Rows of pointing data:
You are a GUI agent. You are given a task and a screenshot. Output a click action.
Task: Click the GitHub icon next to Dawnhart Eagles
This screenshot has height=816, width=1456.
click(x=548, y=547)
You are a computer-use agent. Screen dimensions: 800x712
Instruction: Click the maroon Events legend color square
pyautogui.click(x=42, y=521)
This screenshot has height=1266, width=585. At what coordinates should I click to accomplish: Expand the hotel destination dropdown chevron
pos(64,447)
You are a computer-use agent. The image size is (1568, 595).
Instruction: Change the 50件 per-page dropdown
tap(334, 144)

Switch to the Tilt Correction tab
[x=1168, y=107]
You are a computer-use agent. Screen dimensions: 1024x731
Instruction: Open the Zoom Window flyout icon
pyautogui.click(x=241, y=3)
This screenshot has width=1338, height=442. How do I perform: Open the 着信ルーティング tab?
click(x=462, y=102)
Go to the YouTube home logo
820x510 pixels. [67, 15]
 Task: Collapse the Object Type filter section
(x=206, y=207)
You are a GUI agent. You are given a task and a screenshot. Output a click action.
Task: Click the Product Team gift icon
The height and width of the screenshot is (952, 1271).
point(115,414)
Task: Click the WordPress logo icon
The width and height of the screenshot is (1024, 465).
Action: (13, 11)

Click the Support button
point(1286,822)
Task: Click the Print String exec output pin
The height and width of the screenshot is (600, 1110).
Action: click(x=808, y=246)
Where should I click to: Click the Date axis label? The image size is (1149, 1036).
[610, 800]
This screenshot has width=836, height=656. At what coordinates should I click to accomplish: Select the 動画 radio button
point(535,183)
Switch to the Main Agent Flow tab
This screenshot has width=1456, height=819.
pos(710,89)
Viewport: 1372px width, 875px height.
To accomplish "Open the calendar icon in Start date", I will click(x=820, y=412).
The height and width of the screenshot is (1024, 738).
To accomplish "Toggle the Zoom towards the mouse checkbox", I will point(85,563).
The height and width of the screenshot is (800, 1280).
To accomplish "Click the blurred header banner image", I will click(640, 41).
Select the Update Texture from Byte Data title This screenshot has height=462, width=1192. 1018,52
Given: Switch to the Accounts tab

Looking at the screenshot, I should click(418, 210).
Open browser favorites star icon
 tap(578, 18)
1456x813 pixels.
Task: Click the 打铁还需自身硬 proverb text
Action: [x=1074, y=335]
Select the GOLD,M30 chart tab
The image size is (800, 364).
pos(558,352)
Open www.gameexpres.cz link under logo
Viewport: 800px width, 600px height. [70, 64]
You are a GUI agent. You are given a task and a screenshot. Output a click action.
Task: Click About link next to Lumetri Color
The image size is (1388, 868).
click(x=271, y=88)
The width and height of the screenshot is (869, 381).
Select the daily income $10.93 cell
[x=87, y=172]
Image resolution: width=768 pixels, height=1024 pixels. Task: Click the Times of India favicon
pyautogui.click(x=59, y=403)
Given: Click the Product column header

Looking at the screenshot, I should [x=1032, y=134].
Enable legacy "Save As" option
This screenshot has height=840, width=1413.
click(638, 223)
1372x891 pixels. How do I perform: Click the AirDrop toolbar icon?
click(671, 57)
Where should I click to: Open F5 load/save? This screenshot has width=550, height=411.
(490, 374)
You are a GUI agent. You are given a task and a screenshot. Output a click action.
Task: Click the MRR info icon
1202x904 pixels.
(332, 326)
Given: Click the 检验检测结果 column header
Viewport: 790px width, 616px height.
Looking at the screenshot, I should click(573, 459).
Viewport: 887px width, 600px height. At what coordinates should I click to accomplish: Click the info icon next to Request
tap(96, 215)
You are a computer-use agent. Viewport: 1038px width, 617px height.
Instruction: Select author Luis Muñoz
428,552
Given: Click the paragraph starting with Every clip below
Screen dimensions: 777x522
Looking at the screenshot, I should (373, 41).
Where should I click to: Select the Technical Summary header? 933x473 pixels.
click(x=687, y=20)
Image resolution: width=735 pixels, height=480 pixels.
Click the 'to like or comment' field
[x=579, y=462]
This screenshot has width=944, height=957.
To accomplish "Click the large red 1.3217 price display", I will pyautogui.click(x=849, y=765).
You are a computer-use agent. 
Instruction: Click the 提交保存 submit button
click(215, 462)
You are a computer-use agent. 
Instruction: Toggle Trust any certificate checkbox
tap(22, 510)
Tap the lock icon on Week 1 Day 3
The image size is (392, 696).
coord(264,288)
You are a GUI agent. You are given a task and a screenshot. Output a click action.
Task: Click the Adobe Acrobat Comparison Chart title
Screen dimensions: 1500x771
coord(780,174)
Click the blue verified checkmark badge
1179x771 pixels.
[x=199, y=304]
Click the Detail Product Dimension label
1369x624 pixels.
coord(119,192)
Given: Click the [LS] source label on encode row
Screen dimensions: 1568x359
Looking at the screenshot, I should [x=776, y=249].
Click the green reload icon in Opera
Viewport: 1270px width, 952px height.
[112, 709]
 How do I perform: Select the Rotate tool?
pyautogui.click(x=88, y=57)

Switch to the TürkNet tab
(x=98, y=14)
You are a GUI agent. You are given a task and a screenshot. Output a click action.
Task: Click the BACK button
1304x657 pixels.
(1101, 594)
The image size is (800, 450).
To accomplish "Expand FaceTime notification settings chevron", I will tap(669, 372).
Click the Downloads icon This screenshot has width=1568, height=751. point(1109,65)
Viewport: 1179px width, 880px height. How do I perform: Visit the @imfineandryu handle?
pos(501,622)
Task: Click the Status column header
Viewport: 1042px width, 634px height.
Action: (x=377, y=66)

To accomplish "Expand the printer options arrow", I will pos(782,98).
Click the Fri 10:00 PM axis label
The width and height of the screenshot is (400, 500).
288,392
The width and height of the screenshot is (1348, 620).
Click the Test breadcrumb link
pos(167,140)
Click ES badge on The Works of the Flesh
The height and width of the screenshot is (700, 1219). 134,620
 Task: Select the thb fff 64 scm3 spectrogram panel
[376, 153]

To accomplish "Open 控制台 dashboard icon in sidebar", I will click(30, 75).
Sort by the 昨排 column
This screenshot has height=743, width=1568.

AIM
Can you edit these rows so that every "Instruction:" becomes "Command:", leaving everything else unchanged?

FULL RESPONSE
You are a GUI agent. You are given a task and a screenshot. Output a click action.
Task: Click the GitHub icon next to Dawnhart Eagles
This screenshot has height=816, width=1456.
click(x=548, y=547)
You are a computer-use agent. Screen dimensions: 800x712
Command: Click the maroon Events legend color square
pyautogui.click(x=42, y=521)
This screenshot has height=1266, width=585. At what coordinates should I click to accomplish: Expand the hotel destination dropdown chevron
pos(64,447)
You are a computer-use agent. The image size is (1568, 595).
Command: Change the 50件 per-page dropdown
tap(334, 144)

Switch to the Tilt Correction tab
[x=1168, y=107]
You are a computer-use agent. Screen dimensions: 1024x731
Command: Open the Zoom Window flyout icon
pyautogui.click(x=241, y=3)
This screenshot has width=1338, height=442. How do I perform: Open the 着信ルーティング tab?
click(x=462, y=102)
Go to the YouTube home logo
820x510 pixels. [67, 15]
 Task: Collapse the Object Type filter section
(x=206, y=207)
You are a GUI agent. You are given a task and a screenshot. Output a click action.
Task: Click the Product Team gift icon
The height and width of the screenshot is (952, 1271).
point(115,414)
Task: Click the WordPress logo icon
The width and height of the screenshot is (1024, 465).
Action: (13, 11)

Click the Support button
point(1286,822)
Task: Click the Print String exec output pin
The height and width of the screenshot is (600, 1110).
Action: click(x=808, y=246)
Where should I click to: Click the Date axis label? The image size is (1149, 1036).
[610, 800]
This screenshot has width=836, height=656. At what coordinates should I click to accomplish: Select the 動画 radio button
point(535,183)
Switch to the Main Agent Flow tab
This screenshot has width=1456, height=819.
pos(710,89)
Viewport: 1372px width, 875px height.
To accomplish "Open the calendar icon in Start date", I will click(x=820, y=412).
The height and width of the screenshot is (1024, 738).
To accomplish "Toggle the Zoom towards the mouse checkbox", I will point(85,563).
The height and width of the screenshot is (800, 1280).
To accomplish "Click the blurred header banner image", I will click(640, 41).
Select the Update Texture from Byte Data title This screenshot has height=462, width=1192. 1018,52
Given: Switch to the Accounts tab

Looking at the screenshot, I should click(418, 210).
Open browser favorites star icon
 tap(578, 18)
1456x813 pixels.
Task: Click the 打铁还需自身硬 proverb text
Action: [x=1074, y=335]
Select the GOLD,M30 chart tab
The image size is (800, 364).
pos(558,352)
Open www.gameexpres.cz link under logo
Viewport: 800px width, 600px height. [70, 64]
You are a GUI agent. You are given a task and a screenshot. Output a click action.
Task: Click About link next to Lumetri Color
The image size is (1388, 868).
click(x=271, y=88)
The width and height of the screenshot is (869, 381).
Select the daily income $10.93 cell
[x=87, y=172]
Image resolution: width=768 pixels, height=1024 pixels. Task: Click the Times of India favicon
pyautogui.click(x=59, y=403)
Given: Click the Product column header

Looking at the screenshot, I should [x=1032, y=134].
Enable legacy "Save As" option
This screenshot has height=840, width=1413.
click(638, 223)
1372x891 pixels. How do I perform: Click the AirDrop toolbar icon?
click(671, 57)
Where should I click to: Open F5 load/save? This screenshot has width=550, height=411.
(490, 374)
You are a GUI agent. You are given a task and a screenshot. Output a click action.
Task: Click the MRR info icon
1202x904 pixels.
(332, 326)
Given: Click the 检验检测结果 column header
Viewport: 790px width, 616px height.
Looking at the screenshot, I should click(573, 459).
Viewport: 887px width, 600px height. At what coordinates should I click to accomplish: Click the info icon next to Request
tap(96, 215)
You are a computer-use agent. Viewport: 1038px width, 617px height.
Command: Select author Luis Muñoz
428,552
Given: Click the paragraph starting with Every clip below
Screen dimensions: 777x522
Looking at the screenshot, I should (373, 41).
Where should I click to: Select the Technical Summary header? 933x473 pixels.
click(x=687, y=20)
Image resolution: width=735 pixels, height=480 pixels.
Click the 'to like or comment' field
[x=579, y=462]
This screenshot has width=944, height=957.
To accomplish "Click the large red 1.3217 price display", I will pyautogui.click(x=849, y=765).
You are a computer-use agent. 
Command: Click the 提交保存 submit button
click(215, 462)
You are a computer-use agent. 
Command: Toggle Trust any certificate checkbox
tap(22, 510)
Tap the lock icon on Week 1 Day 3
The image size is (392, 696).
coord(264,288)
You are a GUI agent. You are given a task and a screenshot. Output a click action.
Task: Click the Adobe Acrobat Comparison Chart title
Screen dimensions: 1500x771
coord(780,174)
Click the blue verified checkmark badge
1179x771 pixels.
[x=199, y=304]
Click the Detail Product Dimension label
1369x624 pixels.
coord(119,192)
Given: Click the [LS] source label on encode row
Screen dimensions: 1568x359
Looking at the screenshot, I should [x=776, y=249].
Click the green reload icon in Opera
Viewport: 1270px width, 952px height.
[112, 709]
 How do I perform: Select the Rotate tool?
pyautogui.click(x=88, y=57)

Switch to the TürkNet tab
(x=98, y=14)
You are a GUI agent. You are given a task and a screenshot. Output a click action.
Task: Click the BACK button
1304x657 pixels.
(1101, 594)
The image size is (800, 450).
To accomplish "Expand FaceTime notification settings chevron", I will tap(669, 372).
Click the Downloads icon This screenshot has width=1568, height=751. point(1109,65)
Viewport: 1179px width, 880px height. How do I perform: Visit the @imfineandryu handle?
pos(501,622)
Task: Click the Status column header
Viewport: 1042px width, 634px height.
Action: (x=377, y=66)

To accomplish "Expand the printer options arrow", I will pos(782,98).
Click the Fri 10:00 PM axis label
The width and height of the screenshot is (400, 500).
288,392
The width and height of the screenshot is (1348, 620).
Click the Test breadcrumb link
pos(167,140)
Click ES badge on The Works of the Flesh
The height and width of the screenshot is (700, 1219). 134,620
 Task: Select the thb fff 64 scm3 spectrogram panel
[376, 153]

To accomplish "Open 控制台 dashboard icon in sidebar", I will click(30, 75).
Sort by the 昨排 column
This screenshot has height=743, width=1568.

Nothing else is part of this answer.